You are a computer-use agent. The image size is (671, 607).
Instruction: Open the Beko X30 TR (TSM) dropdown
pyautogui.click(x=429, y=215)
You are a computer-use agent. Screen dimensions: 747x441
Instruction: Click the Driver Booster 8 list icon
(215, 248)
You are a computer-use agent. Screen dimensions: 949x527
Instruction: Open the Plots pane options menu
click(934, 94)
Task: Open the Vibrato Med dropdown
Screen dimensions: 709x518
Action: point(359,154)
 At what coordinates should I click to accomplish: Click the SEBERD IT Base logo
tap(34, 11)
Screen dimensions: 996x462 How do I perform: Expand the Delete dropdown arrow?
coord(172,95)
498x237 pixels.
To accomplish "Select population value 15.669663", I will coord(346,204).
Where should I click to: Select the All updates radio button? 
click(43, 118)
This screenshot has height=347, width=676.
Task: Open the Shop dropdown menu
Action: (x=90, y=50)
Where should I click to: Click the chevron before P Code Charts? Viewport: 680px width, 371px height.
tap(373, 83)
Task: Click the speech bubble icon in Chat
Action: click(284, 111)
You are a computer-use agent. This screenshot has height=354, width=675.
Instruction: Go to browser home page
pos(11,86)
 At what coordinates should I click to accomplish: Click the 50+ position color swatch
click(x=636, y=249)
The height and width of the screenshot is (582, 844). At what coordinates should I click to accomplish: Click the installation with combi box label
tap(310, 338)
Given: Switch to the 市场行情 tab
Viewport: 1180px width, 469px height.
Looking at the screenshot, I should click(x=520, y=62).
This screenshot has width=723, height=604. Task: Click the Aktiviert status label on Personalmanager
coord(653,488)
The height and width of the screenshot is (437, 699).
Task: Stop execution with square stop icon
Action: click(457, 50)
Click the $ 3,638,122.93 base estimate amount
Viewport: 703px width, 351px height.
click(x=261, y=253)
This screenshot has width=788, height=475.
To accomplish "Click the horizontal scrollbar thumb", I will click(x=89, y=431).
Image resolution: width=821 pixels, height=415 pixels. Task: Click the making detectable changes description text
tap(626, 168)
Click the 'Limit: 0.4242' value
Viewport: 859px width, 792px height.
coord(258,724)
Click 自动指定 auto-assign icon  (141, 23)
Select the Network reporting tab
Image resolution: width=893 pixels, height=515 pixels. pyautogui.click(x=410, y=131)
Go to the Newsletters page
********************
▶ [ACTIVITY]:
Extract all of the data above without altering anything.

▶ [RESPONSE BELOW]:
You are a computer-use agent. The image size is (671, 607).
Instruction: Open the Beko X30 TR (TSM) dropdown
pyautogui.click(x=429, y=215)
You are a computer-use agent. Screen dimensions: 747x441
Instruction: Click the Driver Booster 8 list icon
(215, 248)
You are a computer-use agent. Screen dimensions: 949x527
Instruction: Open the Plots pane options menu
click(934, 94)
Task: Open the Vibrato Med dropdown
Screen dimensions: 709x518
Action: point(359,154)
 At what coordinates should I click to accomplish: Click the SEBERD IT Base logo
tap(34, 11)
Screen dimensions: 996x462 How do I perform: Expand the Delete dropdown arrow?
coord(172,95)
498x237 pixels.
To accomplish "Select population value 15.669663", I will coord(346,204).
Where should I click to: Select the All updates radio button? 
click(43, 118)
This screenshot has height=347, width=676.
Task: Open the Shop dropdown menu
Action: (x=90, y=50)
Where should I click to: Click the chevron before P Code Charts? Viewport: 680px width, 371px height.
tap(373, 83)
Task: Click the speech bubble icon in Chat
Action: click(284, 111)
You are a computer-use agent. This screenshot has height=354, width=675.
Instruction: Go to browser home page
pos(11,86)
 At what coordinates should I click to accomplish: Click the 50+ position color swatch
click(x=636, y=249)
The height and width of the screenshot is (582, 844). At what coordinates should I click to accomplish: Click the installation with combi box label
tap(310, 338)
Given: Switch to the 市场行情 tab
Viewport: 1180px width, 469px height.
Looking at the screenshot, I should click(x=520, y=62).
This screenshot has width=723, height=604. Task: Click the Aktiviert status label on Personalmanager
coord(653,488)
The height and width of the screenshot is (437, 699).
Task: Stop execution with square stop icon
Action: click(457, 50)
Click the $ 3,638,122.93 base estimate amount
Viewport: 703px width, 351px height.
click(x=261, y=253)
This screenshot has width=788, height=475.
To accomplish "Click the horizontal scrollbar thumb", I will click(x=89, y=431).
Image resolution: width=821 pixels, height=415 pixels. Task: Click the making detectable changes description text
tap(626, 168)
Click the 'Limit: 0.4242' value
Viewport: 859px width, 792px height.
coord(258,724)
Click 自动指定 auto-assign icon  (141, 23)
Select the Network reporting tab
Image resolution: width=893 pixels, height=515 pixels. pyautogui.click(x=410, y=131)
Go to the Newsletters page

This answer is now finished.